Vu la procédure suivante :
Procédure contentieuse antérieure
M. et Mme E... A... ont demandé au tribunal administratif de Grenoble de prononcer la décharge de la cotisation supplémentaire d'impôt sur le revenu et de contributions sociales auxquelles ils ont été assujettis au titre de l'année 2010 dans les rôles de la commune d'Heyrieux et des pénalités correspondantes et de mettre à la charge de l'Etat les dépens de l'instance et la somme de 2 000 euros au titre de l'article L. 761-1 du code de justice administrative.

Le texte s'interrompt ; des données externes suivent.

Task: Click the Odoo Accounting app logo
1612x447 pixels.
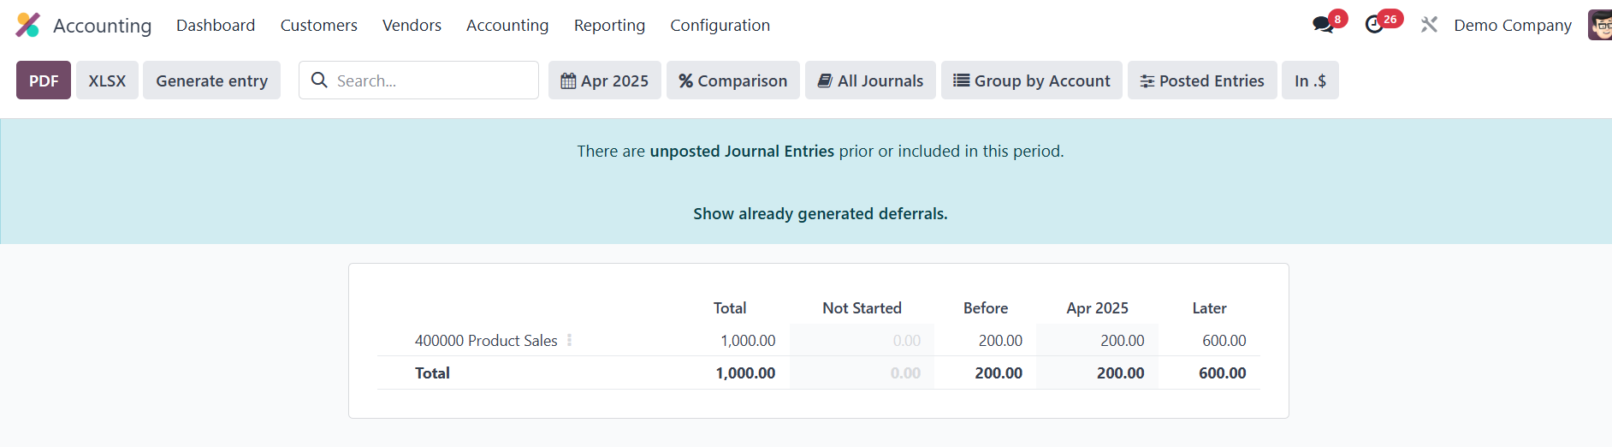Action: pyautogui.click(x=28, y=25)
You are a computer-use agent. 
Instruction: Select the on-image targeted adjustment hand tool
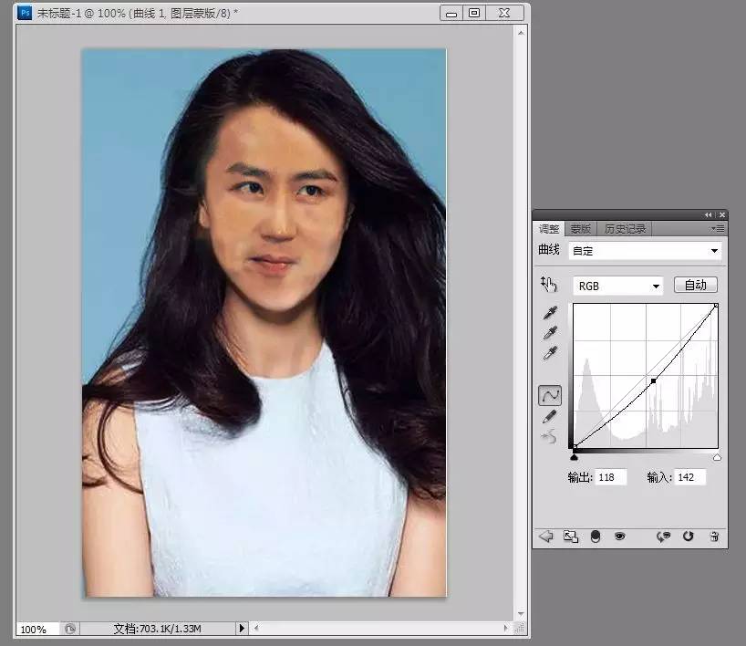point(549,285)
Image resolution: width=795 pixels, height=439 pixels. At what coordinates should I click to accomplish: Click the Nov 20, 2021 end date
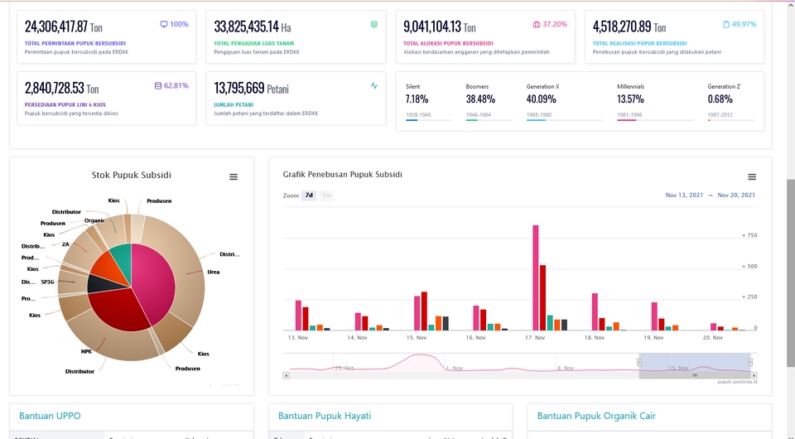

Par un jugement n° 1502221 du 18 mai 2017, le tribunal administratif de Grenoble a rejeté cette demande.
Procédure devant la cour
Par une requête enregistrée le 18 juillet 2017, M. et Mme E...A..., représentés par Me C..., demandent à la cour :
1°) d'annuler ce jugement du tribunal administratif de Grenoble en date du 18 mai 2017 ;
2°) de leur accorder la décharge des impositions contestées et des pénalités correspondantes ;
3°) de mettre à la charge de l'Etat une somme de 2 000 euros au titre de l'article L. 761-1 du code de justice administrative.
Ils soutiennent que :
- la procédure est irrégulière au regard des dispositions de l'article L. 76 B du livre des procédures fiscales, faute pour l'administration fiscale, dès l'envoi de la proposition de rectification, d'avoir annexé ou reproduit les éléments issus du droit de communication ;
- la procédure est irrégulière au regard des dispositions de l'article L. 76 B du livre des procédures fiscales en ce que, en réponse à la demande du contribuable, l'administration a joint à sa réponse aux observations du contribuable une annexe ne mentionnant en aucun cas les G...détenues ;
- l'administration entend donc fonder un rappel d'imposition important, d'une part, au moyen d'un rapprochement infondé entre les G...détenues par les époux A...et de prétendues SARL PVOLETUS 17, 18 et 19 et, d'autre part, sur la seule base d'un document inexploitable communiqué par EDF et qui, au demeurant, ne mentionne jamais les G...détenues par les époux A...(G...PV122, 123 et 124) ;
- il résulte tant de la loi que de la doctrine administrative 5 B-2-07 du 30 janvier 2007 que la notion même d'investissement productif implique l'acquisition ou la création de moyens d'exploitation permanents ou durables capable de fonctionner de manière autonome ;
- sur le fondement de l'article L. 80 B du livre des procédures fiscales, ils sont fondés à se prévaloir de la prise de position formelle résultant d'une décision de dégrèvement du 22 octobre 2015 pour un investissement réalisé dans les mêmes conditions pour l'année 2009.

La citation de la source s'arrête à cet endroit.